If your leadership team has made a commitment to diversify its ranks as part of its environmental, social and governance (ESG) strategy, how do you measure how close you are to your goal?
It seems easy enough: If you have seven people on your leadership team, how many are women and underrepresented minorities? But what if you have separate leadership teams for separate functions, and some people on one leadership team are also on another. How many times do you count each of these people?
That’s the type of challenge CFOs face as they create rules for measuring and reporting their company’s ESG performance, says Wes Bricker, vice chair of PriceWaterhouseCoopers and the former top accountant of the Securities and Exchange Commission.
"What you wouldn't want is for someone to play a game with statistics and count a person three times rather than one time if it was advantageous to a metric," Bricker said.
Rise of ESG
CFOs are increasingly grappling with how to measure their company's ESG performance because of the importance investors and other stakeholders are placing on performance beyond profitability.
The trend comes against the backdrop of social and other movements, including Black Lives Matter, #MeToo and climate action, which are driving a rise in activist investors who demand corporate accountability.
"When you layer on the increase in presence of activists, it becomes a very difficult environment for CFOs," says Tricia Clifford, a consultant in the financial officers practice at management consulting firm Spencer Stuart.
As the executives who oversee their company's internal accounting processes and financial reporting, CFOs must set the rules for measuring a type of performance they've not had to measure before, in many cases.
Measuring your company's greenhouse gas footprint is a case in point.
If yours is a manufacturing company, measuring emissions might be relatively straightforward based on the amount of energy your factories, and those of your vendors, use. But if you're a software company, are there aspects of your operations responsible for releasing gasses, and if so, how do you measure that?

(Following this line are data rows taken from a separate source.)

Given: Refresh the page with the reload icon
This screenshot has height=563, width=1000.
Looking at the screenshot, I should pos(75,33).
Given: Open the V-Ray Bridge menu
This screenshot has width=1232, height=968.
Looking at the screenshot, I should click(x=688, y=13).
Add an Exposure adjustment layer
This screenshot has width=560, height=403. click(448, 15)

"Many companies have made a net zero commitment," Bricker said. "So, they have the strategy locked in. The next step is, how do you measure whether you're on course or off course?"
Measuring starts with using standards published by organizations such as the Sustainability Accounting Standards Board (SASB), the Task Force on Climate-related Financial Disclosures (TCFD), and the Big 4 accounting firms: KPMG, PwC, Ernst & Young and Deloitte.

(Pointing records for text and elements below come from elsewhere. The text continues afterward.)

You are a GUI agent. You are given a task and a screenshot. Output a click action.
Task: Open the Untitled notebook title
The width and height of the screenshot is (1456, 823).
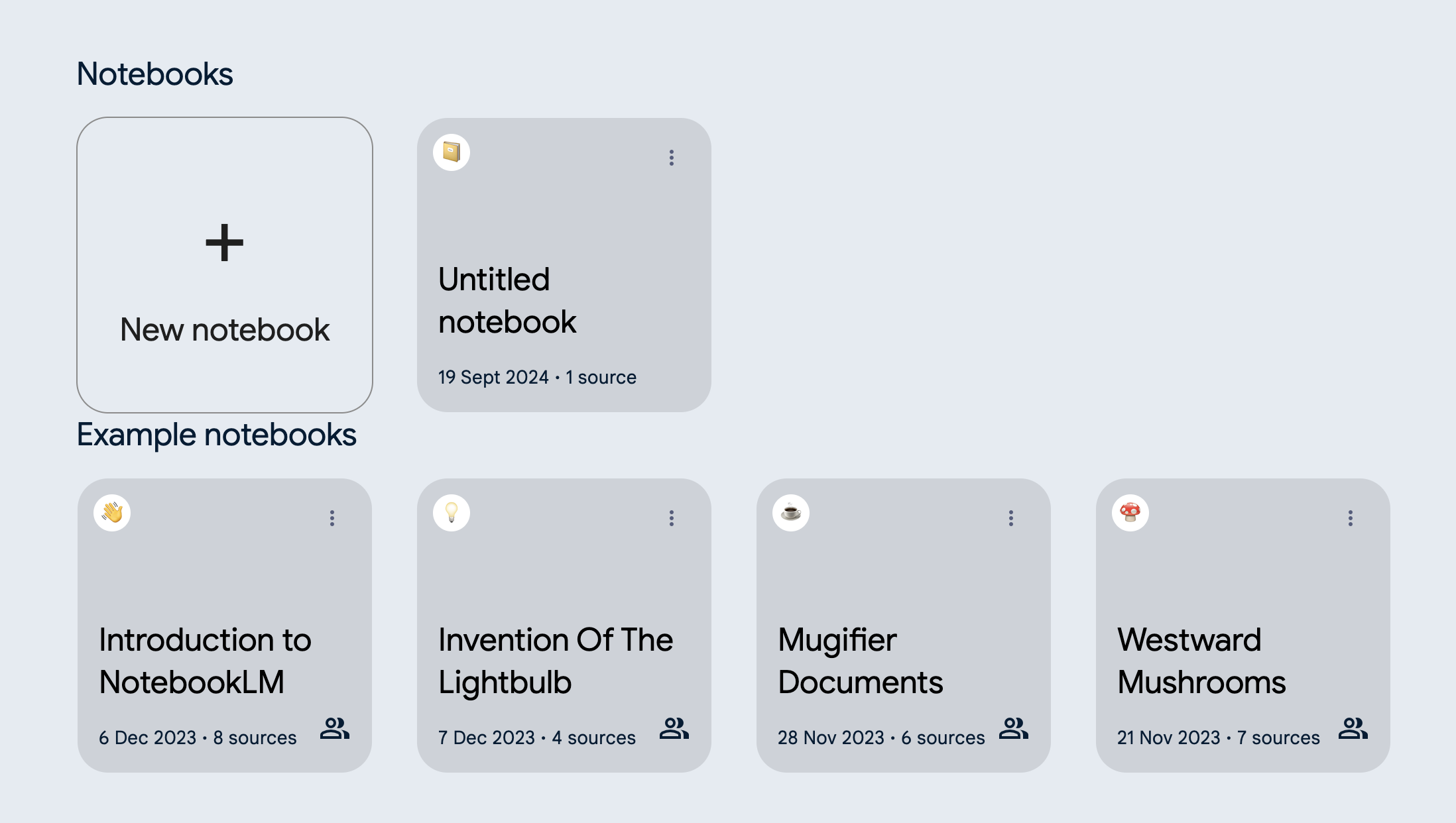[507, 301]
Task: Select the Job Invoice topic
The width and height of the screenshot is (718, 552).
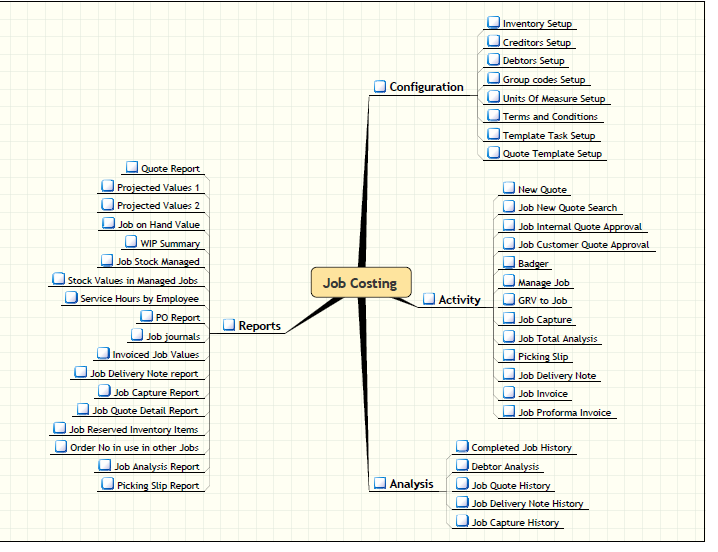Action: [x=542, y=394]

Each of these organizations, and others, provides guidelines on how to measure and report these non-financial and other types of metrics in a way that allows for comparisons across companies. The goal is to have companies measuring and reporting their performance in a standard way.
For example, for greenhouse gasses, the Big 4 standards define which gasses to track — carbon dioxide, methane, nitrous oxide, F-gases, among others — and how to measure their release: in metric tons of carbon dioxide equivalent (tCO2e).
"Now we have a set of metrics that we can use for measurement," Bricker said.
Companies can also use tools to measure how well they're measuring, and reporting, against the standards.
Bricker has been meeting with CFOs in virtual roundtable discussions to get their feedback on a tool PwC released last month, called the ESG Pulse app, to help CFOs and others on the executive team gauge the quality of their measurements and also whether their reporting is sufficiently transparent to be informative to investors and others.
The app consolidates into a single database the ESG data the company generates by business unit and region and provides a set of metrics, categorized by industry, for measuring performance and benchmarking it against others in the same industry.
There are four possible outcomes for how well a company is measuring and reporting its performance:
- High quality measurements with high transparency reporting
- High quality measurements with low transparency reporting
- Low quality measurements with high transparency reporting
- Low quality measurements with low transparency reporting
"Having a high degree of confidence of the quality and of the transparency is the best position to be in," he said.
Each of the other outcomes presents its own challenges. If you have high quality measurements but low transparency in your reporting, you're failing to let investors and others know how well you're doing against your goals. Or, if your measurement quality is poor while your transparency is high, you're shining a spotlight on your performance weaknesses.
However well you're doing on measuring or reporting, having an early indication of where you are helps executive team members identify steps to do better.
"It helps companies take control of a very important conversation," he said.
With organizations like the Business Roundtable supporting the focus on ESG standards, CFOs can expect to feel increasing pressure on getting the measurement and reporting of their company's performance right. More than in years past, standards and tools can help.